Koncepcja e-administracji zakłada udostępnienie każdemu obywatelowi oraz przedsiębiorstwu łatwego dostępu do usług administracyjnych za pośrednictwem Internetu bez konieczności fizycznej wizyty w urzędzie. Administracja elektroniczna ma na celu usprawnienie życia obywatelom oraz przedsiębiorcom, którzy potrzebują załatwić sprawę urzędową. Nie trzeba stać w kolejkach, nie trzeba kilometrami jechać do urzędy. To wielka oszczędność czasu, nerwów i pieniędzy.
Administracja publiczna, także w Polsce, musi podporządkowywać się współczesnym trendom rynkowym. Pracujemy zdalnie, przyzwyczailiśmy się, że zamawiamy jedzenie zdalnie, robimy zakupy nie wychodząc z domu. Działania z wykorzystaniem Internetu są coraz bardziej powszechne i oczywiste.

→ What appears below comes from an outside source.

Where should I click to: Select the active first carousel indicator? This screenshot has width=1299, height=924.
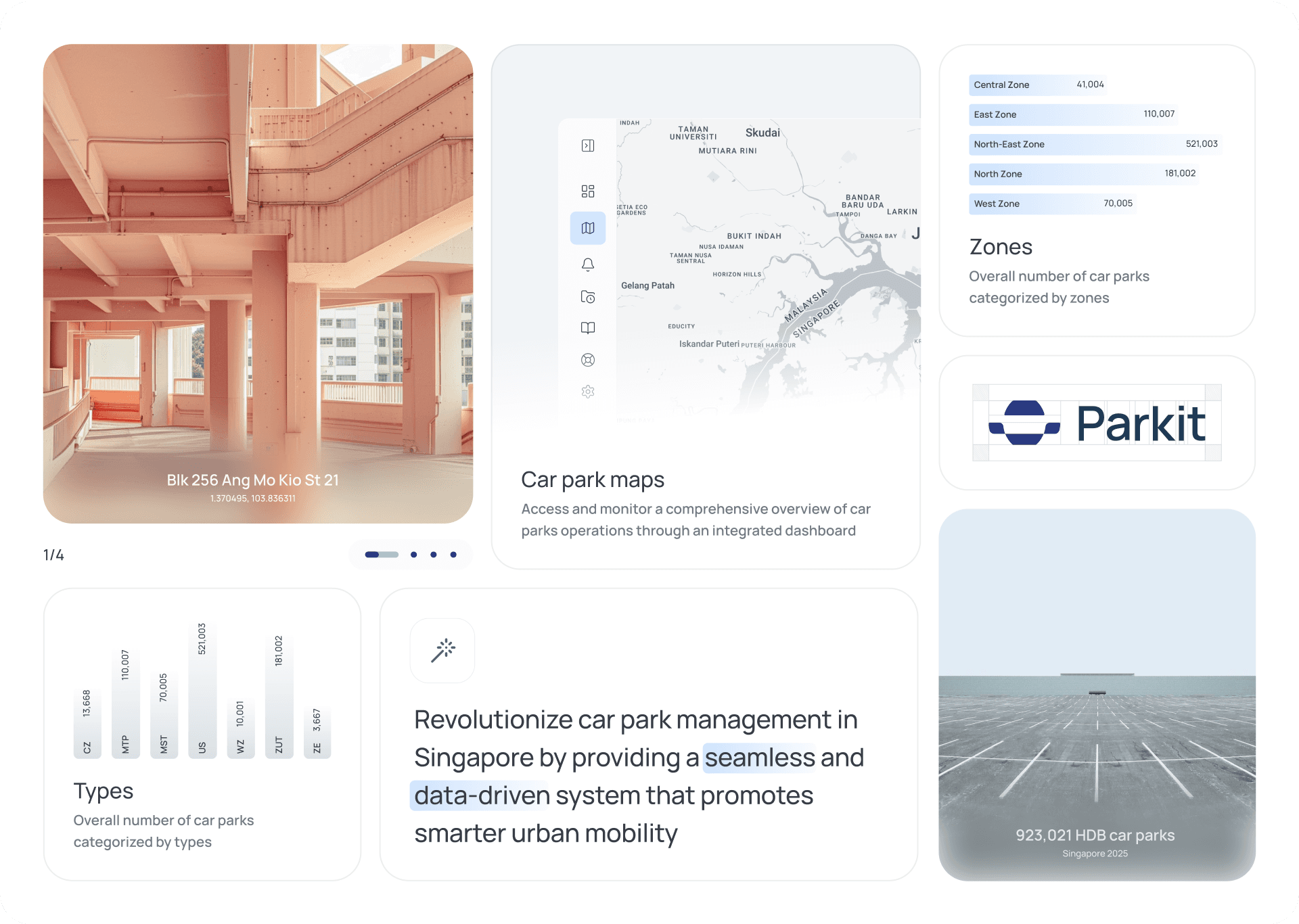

Zjawisko to dotyczy niemal wszystkich grup wiekowych. Także osoby po 60 roku życia coraz częściej korzystają z udogodnień, które niesie cyfryzacja. Wiele starszych osób musiało zacząć rejestrować się w szpitalach i przychodniach przez internet. Dlaczego więc nie mieliby robić tego samego w urzędzie miasta, starostwie powiatowym lub innym urzędzie?

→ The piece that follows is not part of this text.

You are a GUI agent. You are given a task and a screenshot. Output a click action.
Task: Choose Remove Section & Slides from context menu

E-administracja staje się naturalną ścieżką rozwoju i udoskonalaniu procesów administracyjnych. Dzięki takim rozwiązaniom możemy zoptymalizować ilość potrzebnego czasu na załatwianie spraw administracyjnych od strony petentów jak i urzędników. Dodatkowo zgodnie z aktualną coraz większą świadomością ekologiczną ludzi, w znacznym stopniu ograniczymy zużycie artykułów papierowych, tuszu, sprzętu do drukowania i kopiowania. Im więcej działań możemy podjąć online, tym rzadziej odwiedzamy urzędy. Dzięki temu nie zanieczyszczamy powietrza poprzez zużycie CO2 podczas jazdy samochodem, nie stoimy w korkach w centrum miasta, nie zużywa się ton papieru i tuszu do drukarek.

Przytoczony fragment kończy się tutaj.